Pero había venido por otro motivo: para demostrarles su agradecimiento y reparar en algo la brutal paliza que había recibido Igriega, les traía un pequeño obsequio: un vale por un paseo en globo de dos horas y media para dos personas. Una empresa en Capilla del Señor ofrecía este servicio y ella pensó que era una buena idea retribuirles de esa forma todas las molestias que les pudo haber ocasionado su caso. Esperaba que lo disfrutaran mucho, conocía personas que lo habían hecho y todas coincidían en afirmar que era una experiencia inolvidable.
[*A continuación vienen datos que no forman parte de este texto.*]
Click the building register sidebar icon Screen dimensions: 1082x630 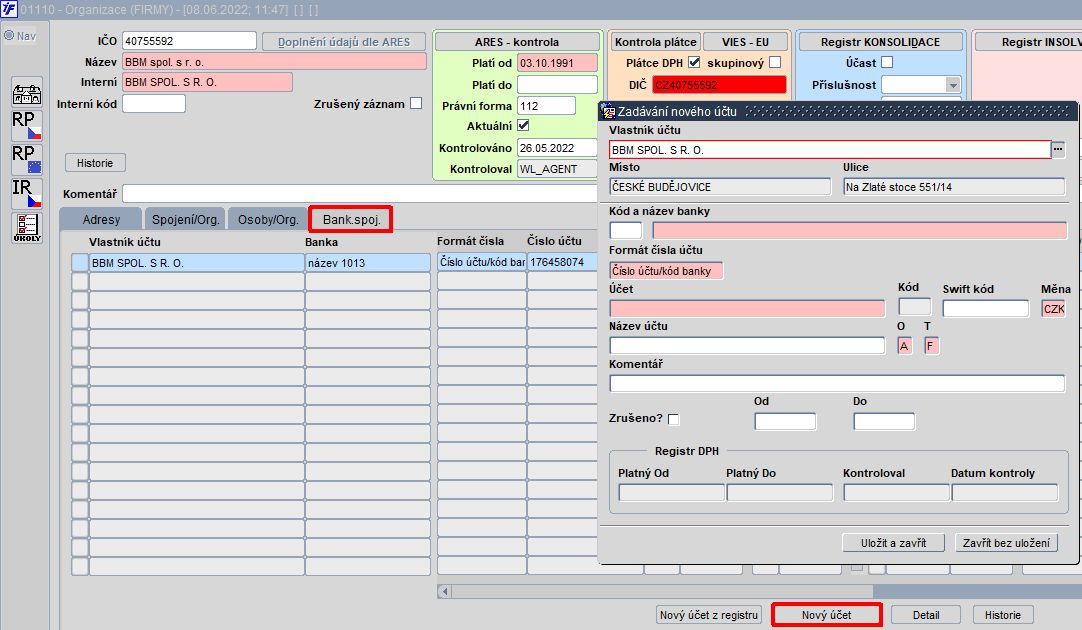(x=27, y=92)
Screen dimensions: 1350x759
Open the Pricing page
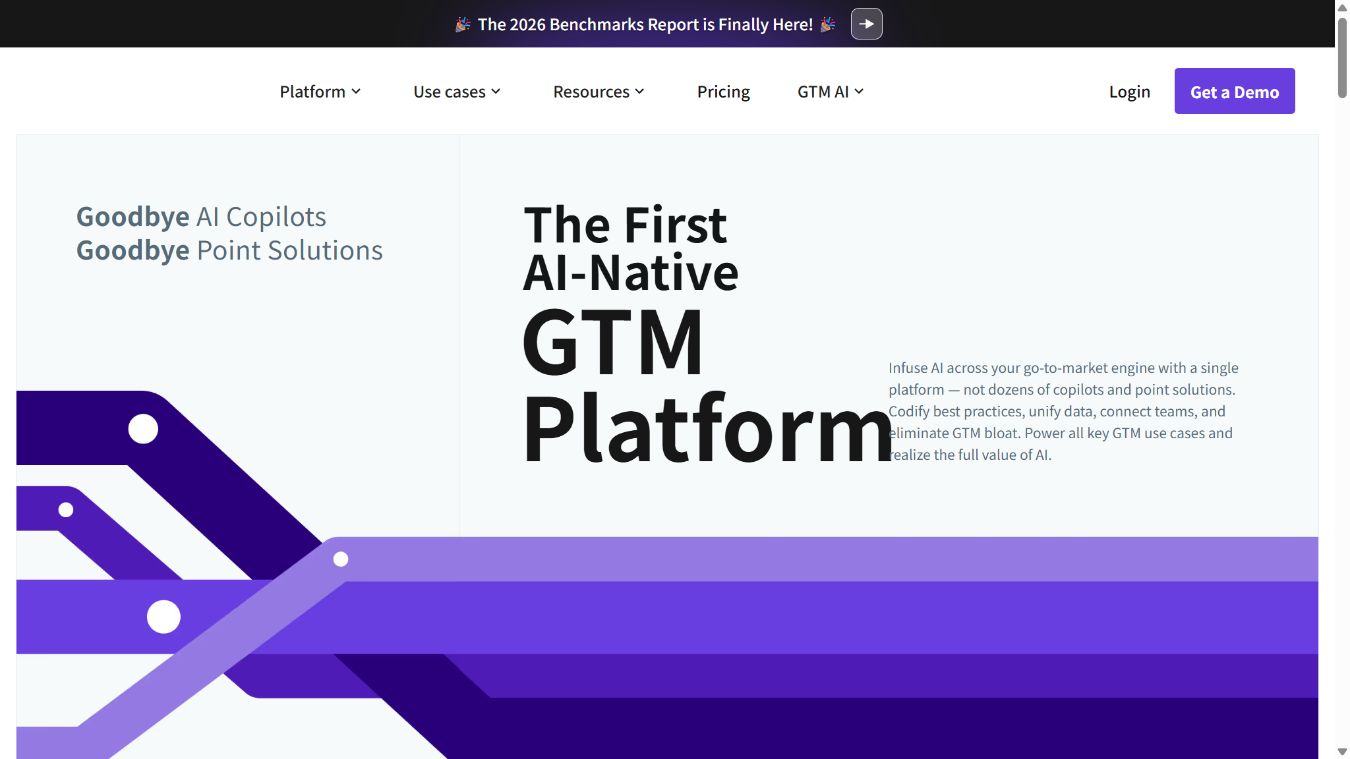[723, 92]
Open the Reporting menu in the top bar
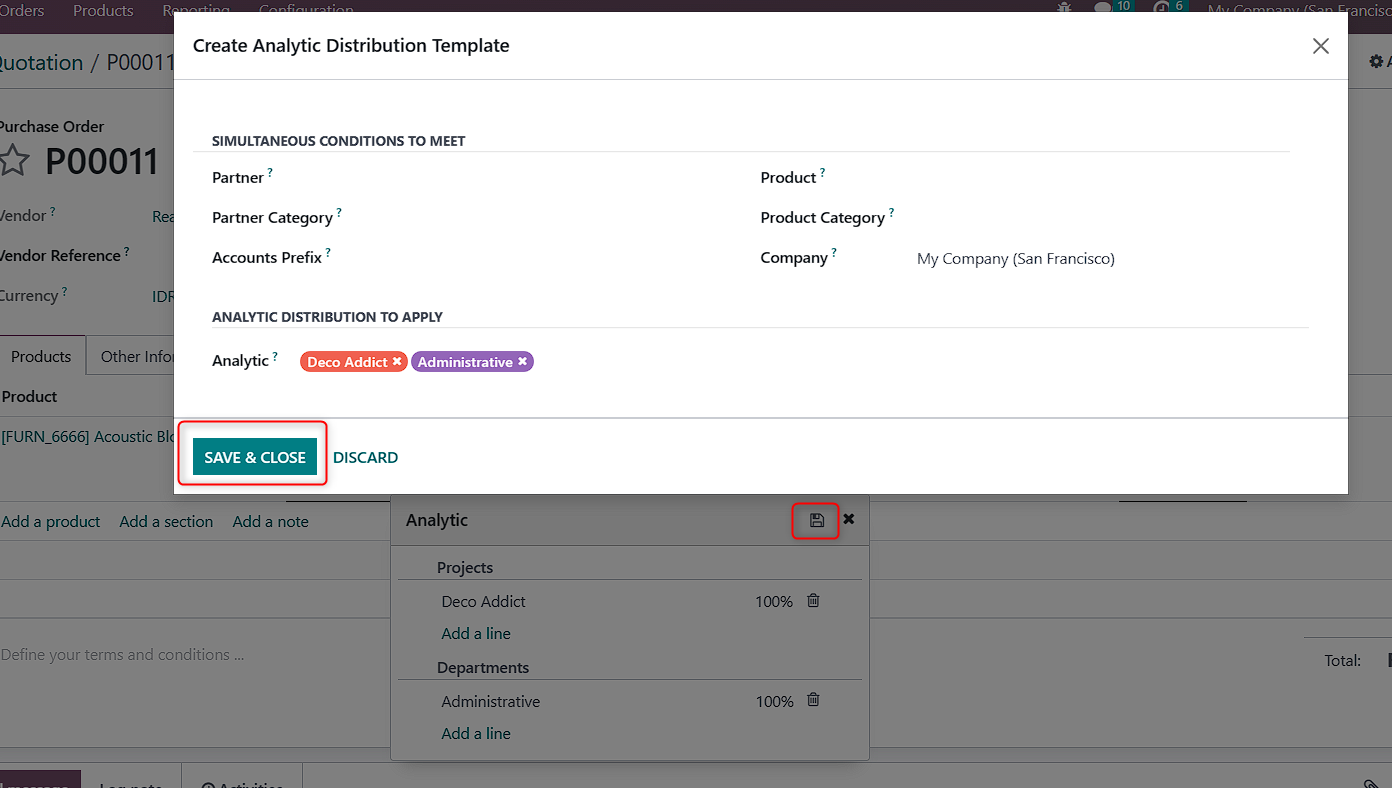This screenshot has width=1392, height=788. click(x=196, y=9)
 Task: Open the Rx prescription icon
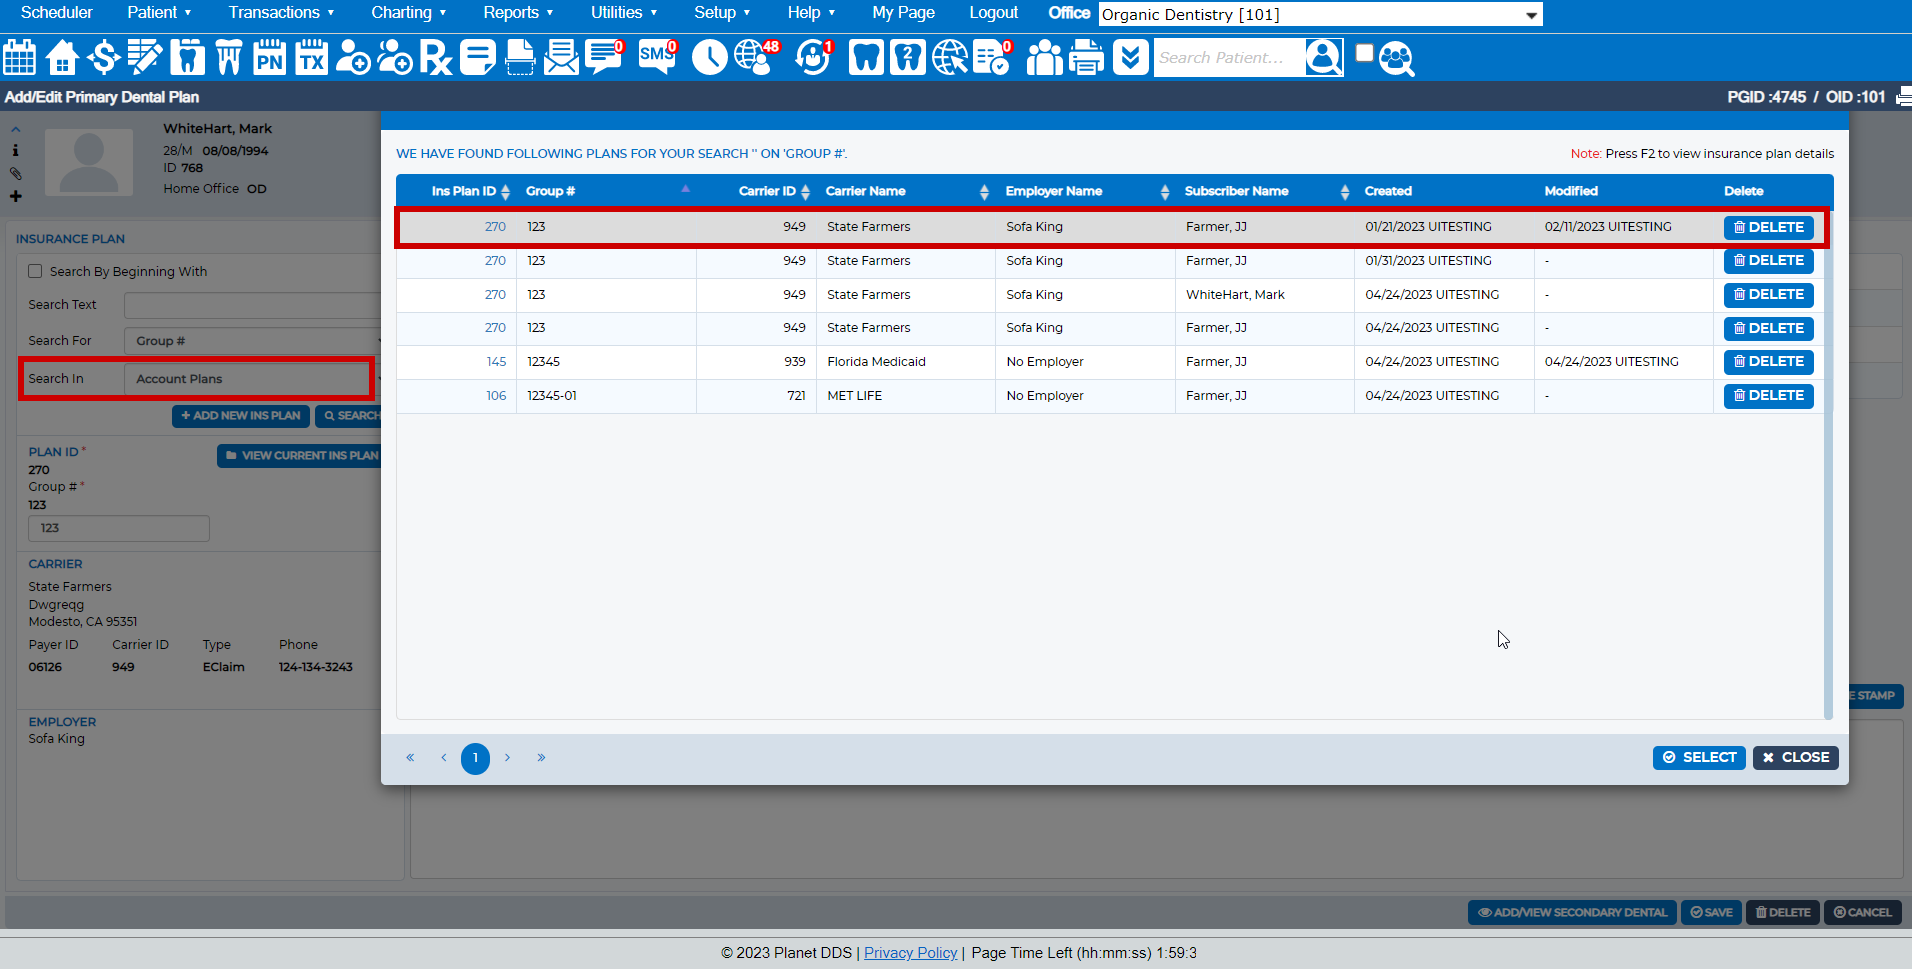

Ellos quedaron muy sorprendidos, le agradecieron muchísimo el gesto, ella dijo que de ningún modo, se lo merecían, y en especial después de lo que había pasado. Se levantó, les dio la mano y se fue.

Se miraron sin entender mucho el extraño y desproporcionado regalo de la Benavídez, miraban el boucher y Equis le dijo:

—Al final la paliza te la terminaron pagando.

—Nos la pagaron a los dos, a mí y a vos que no te comiste ni una piña.

—No, yo ni en pedo me subo a un globo, ese paseo hacelo vos con Margarita, mi lugar se lo cedo a ella, en serio.

—¿Estás seguro?

—Completamente seguro. Para hacerme subir a un globo deberían dormirme con anestesia total.

—¡Gracias, Equis!, ahora mismo la voy a llamar para decirle. Se va a poner muy contenta.

Margarita no podía creer semejante regalo, era como un sueño, ¿un viaje en globo con él? Era maravilloso, le dijo varias veces que lo amaba.

El paseo sería el sábado, faltaban dos días, asi que después arreglarían los horarios y demás, había que estar en Capilla del Señor a las siete de la tarde. Los dos días siguientes los pasaron en preparativos y festejos anticipados. Durmieron juntos el viernes, se amaron como la primera vez y el sábado desayunaron en la cama. Ese iba a ser un día inolvidable.